### Stated task
Copy out everything in the material below, from the line containing "You are a computer-use agent. The width" down to the line containing "will click(x=53, y=273).", keeping both of those lines. Reproduce those lines and nothing else.

### Supplied material
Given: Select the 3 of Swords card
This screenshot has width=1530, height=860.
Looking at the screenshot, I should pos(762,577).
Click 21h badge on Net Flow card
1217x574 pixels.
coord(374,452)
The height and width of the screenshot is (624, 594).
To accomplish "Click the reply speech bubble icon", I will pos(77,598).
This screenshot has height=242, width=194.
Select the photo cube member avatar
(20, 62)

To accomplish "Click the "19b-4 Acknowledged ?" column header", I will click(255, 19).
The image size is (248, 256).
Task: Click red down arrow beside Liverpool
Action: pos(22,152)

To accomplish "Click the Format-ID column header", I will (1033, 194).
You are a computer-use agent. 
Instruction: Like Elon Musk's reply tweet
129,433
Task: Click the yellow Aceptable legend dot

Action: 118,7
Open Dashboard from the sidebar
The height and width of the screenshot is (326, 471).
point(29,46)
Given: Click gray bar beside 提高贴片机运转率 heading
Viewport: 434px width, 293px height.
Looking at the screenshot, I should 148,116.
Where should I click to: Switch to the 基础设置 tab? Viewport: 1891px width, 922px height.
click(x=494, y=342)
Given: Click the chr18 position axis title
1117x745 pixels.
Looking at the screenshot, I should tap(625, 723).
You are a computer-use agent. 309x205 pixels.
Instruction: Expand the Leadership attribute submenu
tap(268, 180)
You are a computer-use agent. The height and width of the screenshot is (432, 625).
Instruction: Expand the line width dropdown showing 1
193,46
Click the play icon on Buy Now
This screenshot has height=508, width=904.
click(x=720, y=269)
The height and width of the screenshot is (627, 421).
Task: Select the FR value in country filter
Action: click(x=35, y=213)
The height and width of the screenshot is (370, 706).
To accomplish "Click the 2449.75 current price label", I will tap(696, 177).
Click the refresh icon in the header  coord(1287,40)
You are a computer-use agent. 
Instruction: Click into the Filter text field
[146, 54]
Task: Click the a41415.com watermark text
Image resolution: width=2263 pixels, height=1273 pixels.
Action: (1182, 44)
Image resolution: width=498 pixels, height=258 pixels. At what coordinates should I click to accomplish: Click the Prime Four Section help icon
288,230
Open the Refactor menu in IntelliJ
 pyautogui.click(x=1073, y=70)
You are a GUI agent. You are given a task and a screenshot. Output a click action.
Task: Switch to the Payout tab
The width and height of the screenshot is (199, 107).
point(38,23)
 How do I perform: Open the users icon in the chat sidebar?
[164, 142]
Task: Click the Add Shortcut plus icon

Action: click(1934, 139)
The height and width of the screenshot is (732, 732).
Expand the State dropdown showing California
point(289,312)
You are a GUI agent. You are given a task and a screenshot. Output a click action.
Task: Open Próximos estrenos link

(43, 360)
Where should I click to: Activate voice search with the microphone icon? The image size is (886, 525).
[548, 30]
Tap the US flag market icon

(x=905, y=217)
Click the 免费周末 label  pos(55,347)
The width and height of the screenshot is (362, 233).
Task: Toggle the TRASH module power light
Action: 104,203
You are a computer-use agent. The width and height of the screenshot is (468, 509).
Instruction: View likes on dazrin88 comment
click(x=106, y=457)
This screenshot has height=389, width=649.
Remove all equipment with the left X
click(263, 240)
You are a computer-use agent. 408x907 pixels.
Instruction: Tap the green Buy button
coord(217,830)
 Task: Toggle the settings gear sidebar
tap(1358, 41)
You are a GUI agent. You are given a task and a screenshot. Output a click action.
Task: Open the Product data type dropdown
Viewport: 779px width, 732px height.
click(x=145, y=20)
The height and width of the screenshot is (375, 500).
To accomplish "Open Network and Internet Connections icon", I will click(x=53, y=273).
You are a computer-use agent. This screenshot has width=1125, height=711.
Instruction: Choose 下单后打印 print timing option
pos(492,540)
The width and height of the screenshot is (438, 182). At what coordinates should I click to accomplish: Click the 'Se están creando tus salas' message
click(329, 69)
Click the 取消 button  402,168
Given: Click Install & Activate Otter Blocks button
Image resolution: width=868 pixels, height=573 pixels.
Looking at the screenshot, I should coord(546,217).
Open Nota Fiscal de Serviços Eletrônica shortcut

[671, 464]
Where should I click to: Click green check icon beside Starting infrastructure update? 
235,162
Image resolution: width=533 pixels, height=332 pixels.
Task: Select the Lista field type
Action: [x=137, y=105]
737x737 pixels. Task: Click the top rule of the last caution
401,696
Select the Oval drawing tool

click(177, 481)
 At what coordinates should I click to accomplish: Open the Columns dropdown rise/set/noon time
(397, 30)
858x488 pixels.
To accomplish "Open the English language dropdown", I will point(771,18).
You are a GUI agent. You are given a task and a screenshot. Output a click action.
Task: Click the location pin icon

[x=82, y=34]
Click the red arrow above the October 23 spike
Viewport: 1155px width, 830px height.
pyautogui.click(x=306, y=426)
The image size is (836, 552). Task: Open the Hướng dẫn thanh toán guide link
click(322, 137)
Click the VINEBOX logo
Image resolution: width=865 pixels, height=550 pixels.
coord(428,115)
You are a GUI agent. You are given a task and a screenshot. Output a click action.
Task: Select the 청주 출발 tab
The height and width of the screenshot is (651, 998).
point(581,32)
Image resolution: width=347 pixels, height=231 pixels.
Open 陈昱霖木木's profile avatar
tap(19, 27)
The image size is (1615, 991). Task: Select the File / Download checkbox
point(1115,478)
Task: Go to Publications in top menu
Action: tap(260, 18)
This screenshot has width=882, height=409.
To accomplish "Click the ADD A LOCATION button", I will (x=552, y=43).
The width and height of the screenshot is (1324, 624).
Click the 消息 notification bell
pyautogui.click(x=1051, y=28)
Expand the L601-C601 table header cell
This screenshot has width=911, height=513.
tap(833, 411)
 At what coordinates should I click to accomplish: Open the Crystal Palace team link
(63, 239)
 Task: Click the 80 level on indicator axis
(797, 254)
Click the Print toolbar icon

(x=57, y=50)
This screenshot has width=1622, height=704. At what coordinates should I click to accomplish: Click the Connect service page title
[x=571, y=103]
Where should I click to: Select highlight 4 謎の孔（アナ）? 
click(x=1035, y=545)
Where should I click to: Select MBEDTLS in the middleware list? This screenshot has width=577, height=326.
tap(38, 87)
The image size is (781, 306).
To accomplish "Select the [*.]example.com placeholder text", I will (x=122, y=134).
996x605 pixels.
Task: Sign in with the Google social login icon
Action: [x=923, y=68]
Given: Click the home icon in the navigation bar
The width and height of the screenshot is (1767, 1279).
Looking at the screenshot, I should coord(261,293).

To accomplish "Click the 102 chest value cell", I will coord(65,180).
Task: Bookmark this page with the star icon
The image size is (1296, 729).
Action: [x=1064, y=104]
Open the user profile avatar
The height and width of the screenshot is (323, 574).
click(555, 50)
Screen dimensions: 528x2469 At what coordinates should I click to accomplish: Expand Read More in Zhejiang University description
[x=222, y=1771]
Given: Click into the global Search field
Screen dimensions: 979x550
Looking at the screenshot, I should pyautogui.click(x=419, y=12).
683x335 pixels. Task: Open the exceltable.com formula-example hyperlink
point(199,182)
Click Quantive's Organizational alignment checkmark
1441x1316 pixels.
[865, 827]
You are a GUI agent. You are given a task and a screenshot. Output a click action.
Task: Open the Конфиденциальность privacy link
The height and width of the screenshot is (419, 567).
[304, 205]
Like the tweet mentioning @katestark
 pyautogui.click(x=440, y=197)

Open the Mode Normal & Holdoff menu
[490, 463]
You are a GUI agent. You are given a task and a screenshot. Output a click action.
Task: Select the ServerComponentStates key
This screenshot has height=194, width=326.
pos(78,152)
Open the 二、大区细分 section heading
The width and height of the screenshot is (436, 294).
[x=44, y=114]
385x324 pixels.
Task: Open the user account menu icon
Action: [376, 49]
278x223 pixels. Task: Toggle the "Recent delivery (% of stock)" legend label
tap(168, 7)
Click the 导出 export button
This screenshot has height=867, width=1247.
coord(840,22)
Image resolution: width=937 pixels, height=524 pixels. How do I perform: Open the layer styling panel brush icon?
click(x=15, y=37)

### Result of the exercise
You are a computer-use agent. The width and height of the screenshot is (468, 509).
Instruction: View likes on dazrin88 comment
click(x=106, y=457)
This screenshot has height=389, width=649.
Remove all equipment with the left X
click(263, 240)
You are a computer-use agent. 408x907 pixels.
Instruction: Tap the green Buy button
coord(217,830)
 Task: Toggle the settings gear sidebar
tap(1358, 41)
You are a GUI agent. You are given a task and a screenshot. Output a click action.
Task: Open the Product data type dropdown
Viewport: 779px width, 732px height.
click(x=145, y=20)
The height and width of the screenshot is (375, 500).
To accomplish "Open Network and Internet Connections icon", I will click(x=53, y=273).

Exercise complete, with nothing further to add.